CNN.com carries an article dated March 6 in which it explains how AIG got into trouble. According to CNN, "The securities-lending program was designed to increase AIG's life insurance profit.... AIG, like other insurers...would ‘loan' debt securities it held in return for cash collateral. AIG would then invest the cash collateral, keeping some of the returns as profit.
"AIG often invested this collateral in residential mortgage-backed securities, which became difficult to sell as the housing market turned. In December, the Federal Reserve Bank of New York bailed AIG out of the business by buying $39.9 billion, face amount, of the securities at a discounted price of $19.8 billion, so that AIG could pay off customers and close its US securities-lending business.
"In its annual report, AIG said that to compete with ‘more favorable terms offered by other lenders of securities,' AIG asked its customers to post collateral less than the 102 percent historically required by insurance regulators."
To fully grasp the level of irresponsibility and negligence of the once mighty insurance giant, it must be understood that the whole investment strategy had as its starting point the money inflow from life insurance policy holders. Thus, capital that would go to payments for the death of a father, which his wife and children would need to survive, was gambled on risky mortgage products, now known as "toxic assets." AIGs motivation was to pocket extra profits.
AIG's statement to the Fed and Treasury includes language suggesting that American capitalists are coming to the realization that the current crisis could quickly bring down the world economic system. The report warns of the global implications in the most alarming way.
"It is questionable whether the economy could tolerate another shock to the system that a failure of AIG would produce," the company declares. "The value of the US dollar might fall, Treasury borrowing costs could rise, and the agency would face doubts about the ability of the US to support its banking system."
In another passage, AIG speaks of the possibility that European banks would have to raise $10 billion to rescue credit default swaps (insurance contracts against a company defaulting), which they bought, and could face rating downgrades.
"Under the present environment," the statement continues, "a downgrade of a few notches carries the risk of pushing the bank to bankruptcy."

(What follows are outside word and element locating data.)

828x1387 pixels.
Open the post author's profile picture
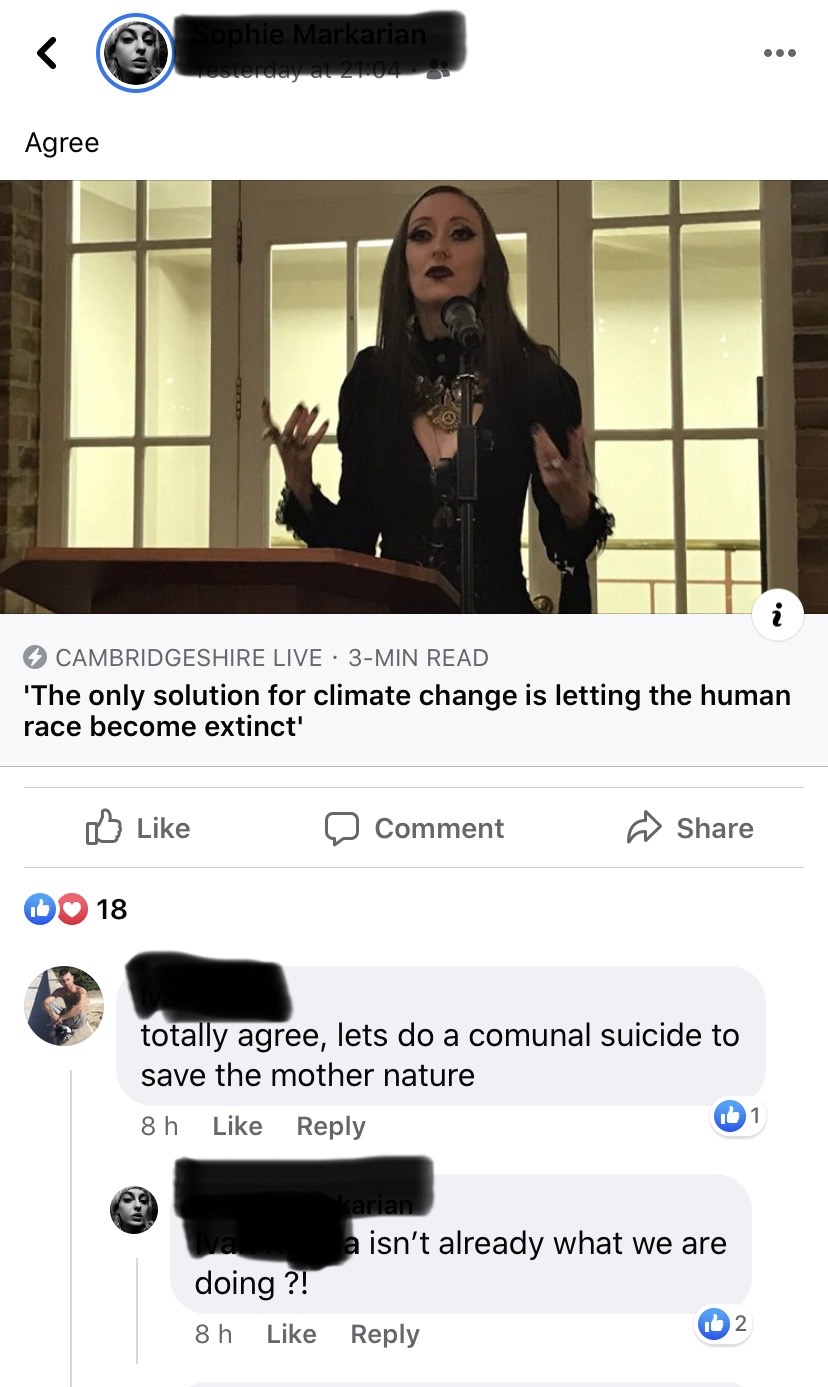(136, 53)
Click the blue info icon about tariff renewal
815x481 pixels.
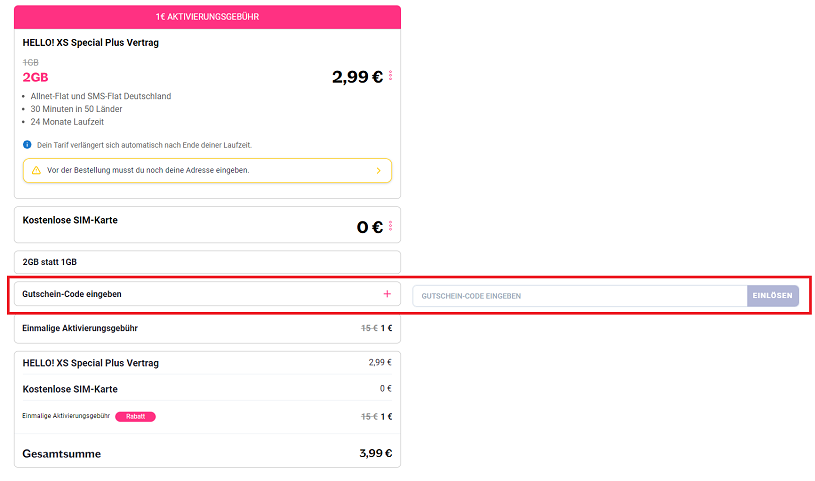point(27,145)
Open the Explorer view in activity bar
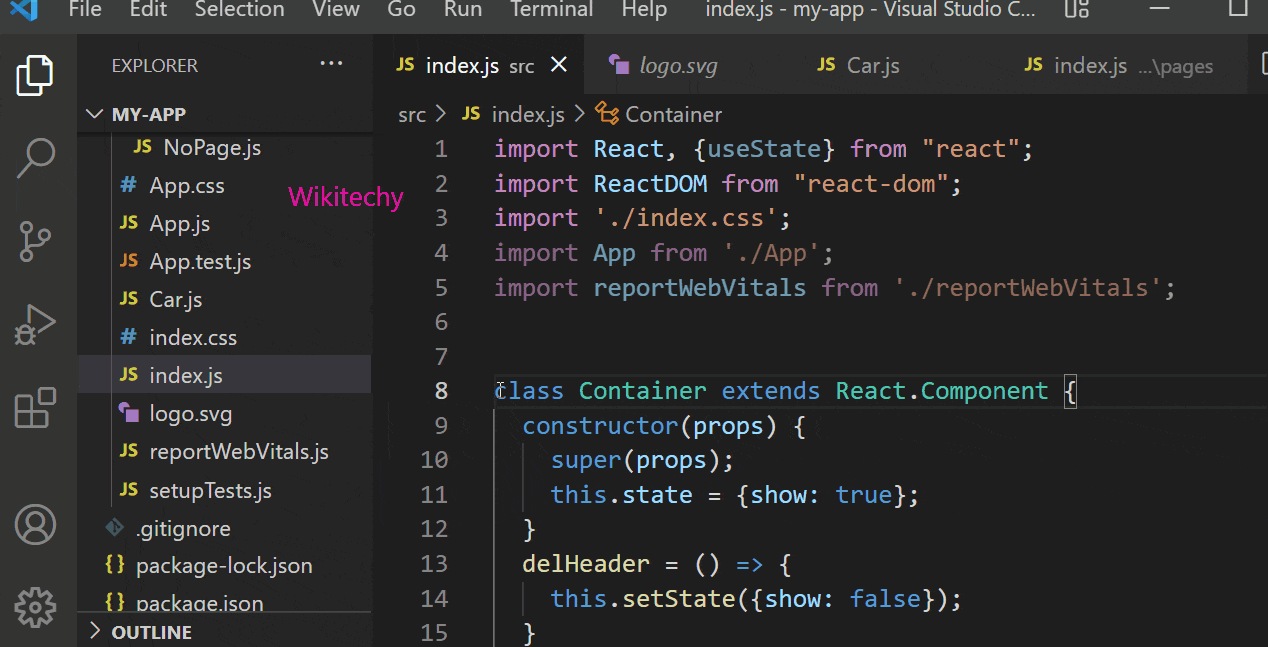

Bloomberg News, in its account, notes: "Life insurance customers, their faith shaken in the industry, would redeem some of their $19 trillion in US policies, overwhelming firms already weakened by the credit crisis, AIG said."
AIG's concern is not with the factory and office workers who bought insurance policies. It is concerned with saving its own skin and that of the entire US financial system.
This becomes clear when it warns regulators of the consequences for those who have already benefited from taxpayers' money. Bloomberg News writes: "Goldman Sachs and Deutsche Bank AG were among at least two dozen financial institutions that were paid $50 billion from the bailout funds received by AIG." Others that received payments include Morgan Stanley, Royal Bank of Scotland and HSBC Holdings.
"AIG's presentation," Bloomberg News reports, "said that without more US help, investment losses would mean ‘AIG will not be able to repay its obligations' and that cash previously provided by the US, which controls a 79.9 percent stake in the insurer, could be lost."
This is a blunt admission that all of the measures taken by the administrations of Bush and Obama offer no real solution to the crisis. The only thing accomplished has been to ensure the bloated salaries of those responsible for the reckless behavior that precipitated the crisis in the first place.